1. ¹Department of Psychiatry, University of Texas Southwestern Medical Center, Dallas, TX, USA
2. ²Academic Computing Services, University of Texas Southwestern Medical Center, Dallas, TX, USA
3. ³Department of Psychiatry, Cornell University Medical College, New York, NY, USA
4. ⁴Department of Psychiatry New York State Psychiatric Institute, New York, NY, USA
5. ⁵Department of Psychiatry, Brown University and Rhode Island Hospital, Providence, RI, USA
6. ⁶Department of Psychiatry, Virginia Commonwealth University, Richmond, VA, USA
7. ⁷Department of Psychiatry & Behavioral Sciences, Stanford University School of Medicine, Stanford, CA, USA
8. ⁸Department of Psychology, State University of New York at Stony Brook, USA
9. ⁹Department of Psychiatry & Behavioral Sciences, University of Washington, Seattle, WA, USA
10. ¹⁰Department of Psychiatry, University of Arizona Health Sciences Center, Tucson, AZ, USA
11. ¹¹Department of Psychiatry & Behavioral Sciences, Emory University School of Medicine, Atlanta, GA, USA
12. ¹²Department of Psychiatry, Rush-St Luke's-Presbyterian Medical Center, Chicago, IL, USA
13. ¹³Department of Psychiatry, Western Psychiatric Institute & Clinic, University of Pittsburgh Medical Center, Pittsburgh, PA, USA
14. ¹⁴Department of Psychiatry & Behavioral Sciences, University of Texas Medical Branch, Galveston, TX, USA
15. ¹⁵Bristol-Myers Squibb, Plainsboro, NJ, Atlanta, GA, USA
16. ¹⁶Department of Psychiatry & Human Behavior, Brown University and Butler Hospital, Providence, RI, USA

Correspondence: Dr AJ Rush, Department of Psychiatry, University of Texas Southwestern Medical Center, 5323 Harry Hines Blvd., Dallas, TX 75390-9086, USA. Tel: 214 648 4601; Fax: 214 648 4612; E-mail: john.rush@utsouthwestern.edu

Received 17 June 2004; Revised 16 September 2004; Accepted 28 September 2004; Published online 1 December 2004.

Abstract

This study evaluated and compared the performance of three self-report measures: (1) 30-item Inventory of Depressive Symptomatology-Self-Report (IDS-SR₃₀); (2) 16-item Quick Inventory of Depressive Symptomatology-Self-Report (QIDS-SR₁₆); and (3) Patient Global Impression-Improvement (PGI-I) in assessing clinical outcomes in depressed patients during a 12-week, acute phase, randomized, controlled trial comparing nefazodone, cognitive-behavioral analysis system of psychotherapy (CBASP), and the combination in the treatment of chronic depression.

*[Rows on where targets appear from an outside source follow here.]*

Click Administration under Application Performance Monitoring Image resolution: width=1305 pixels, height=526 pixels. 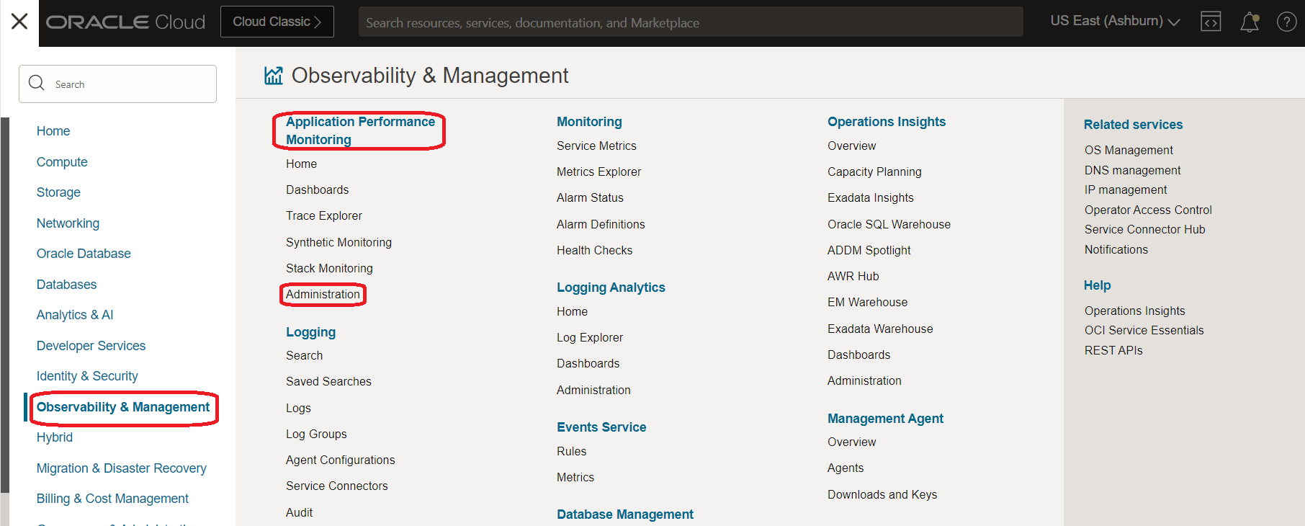323,294
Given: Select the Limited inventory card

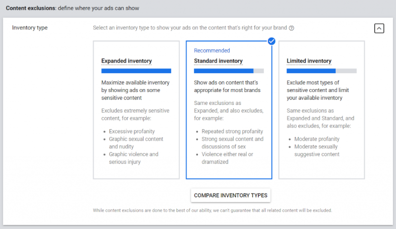Looking at the screenshot, I should click(321, 109).
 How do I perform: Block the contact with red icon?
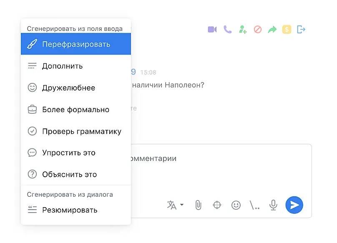point(258,30)
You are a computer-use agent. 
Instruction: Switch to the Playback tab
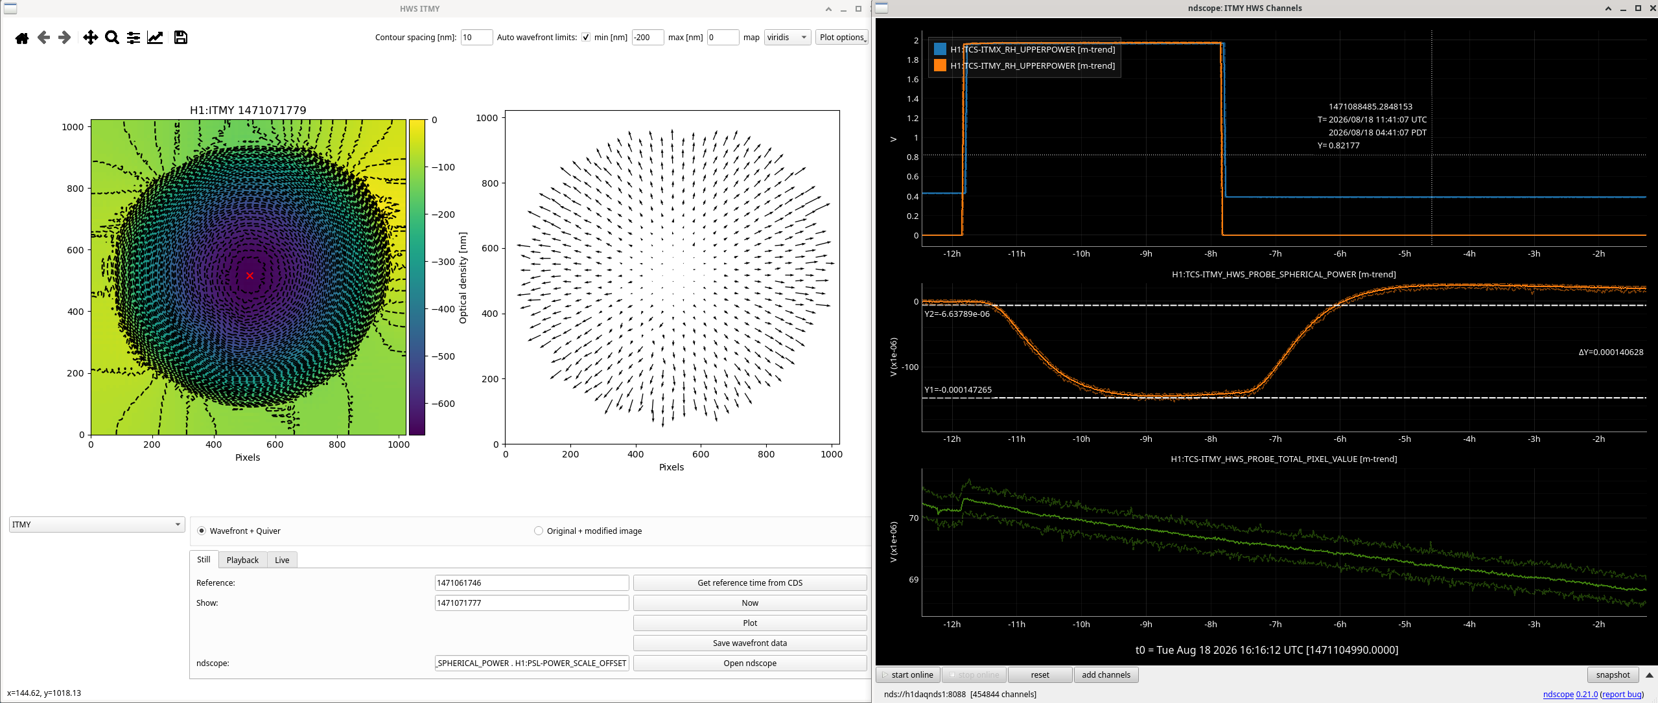coord(242,560)
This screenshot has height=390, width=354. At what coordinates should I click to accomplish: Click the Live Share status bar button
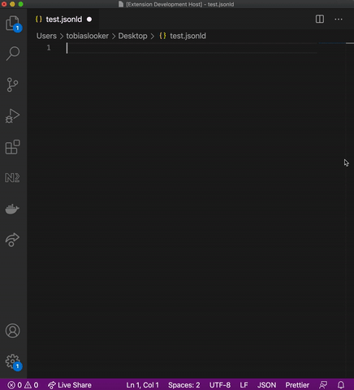coord(70,385)
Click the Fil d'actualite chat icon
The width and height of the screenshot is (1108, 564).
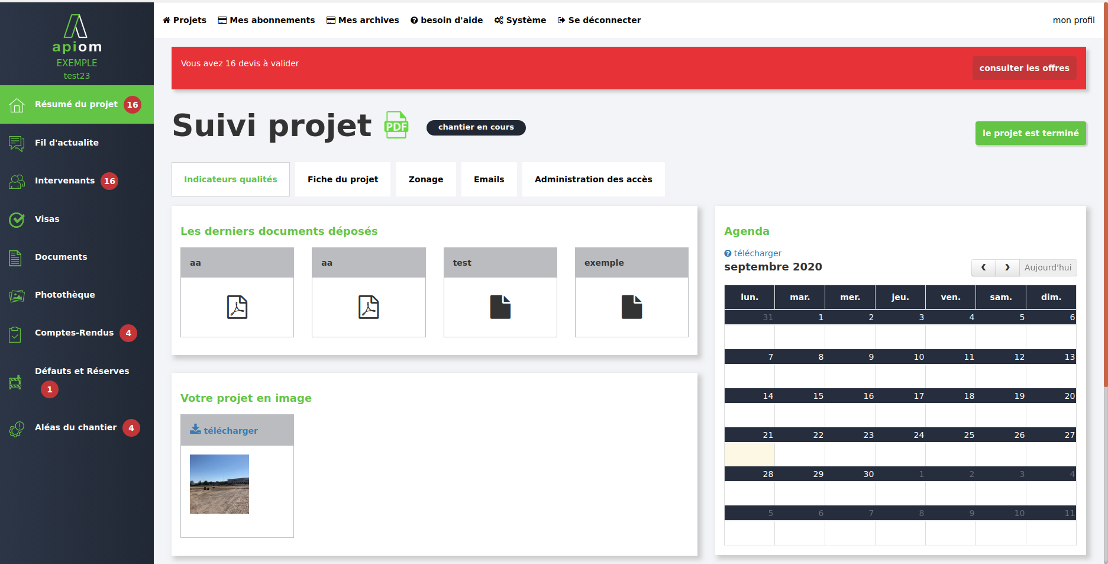[x=17, y=143]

The IDS-SR₃₀, QIDS-SR₁₆, PGI-I, and the 24-item Hamilton Depression Rating Scale (HDRS₂₄) ratings were collected at baseline and at weeks 1–4, 6, 8, 10, and 12. Response was defined a priori as a 50% reduction in baseline total score for the IDS-SR₃₀ or for the QIDS-SR₁₆ or as a PGI-I score of 1 or 2 at exit. Overall response rates (LOCF) to nefazodone were 41% (IDS-SR₃₀), 45% (QIDS-SR₁₆), 53% (PCI-I), and 47% (HDRS₁₇). For CBASP, response rates were 41% (IDS-SR₃₀), 45% (QIDS-SR₁₆), 48% (PGI-I), and 46% (HDRS₁₇). For the combination, response rates were 68% (IDS-SR₃₀ and QIDS-SR₁₆), 73% (PGI-I), and 76% (HDRS₁₇). Similarly, remission rates were comparable for nefazodone (IDS-SR₃₀=32%, QIDS-SR₁₆=28%, PGI-I=22%, HDRS₁₇=30%), for CBASP (IDS-SR₃₀=32%, QIDS-SR₁₆=30%, PGI-I=21%, HDRS₁₇=32%), and for the combination (IDS-SR₃₀=52%, QIDS-SR₁₆=50%, PGI-I=25%, HDRS₁₇=49%). Both the IDS-SR₃₀ and QIDS-SR₁₆ closely mirrored and confirmed findings based on the HDRS₂₄. These findings raise the possibility that these two self-reports could provide cost- and time-efficient substitutes for clinician ratings in treatment trials of outpatients with nonpsychotic MDD without cognitive impairment. Global patient ratings such as the PGI-I, as opposed to specific item-based ratings, provide less valid findings.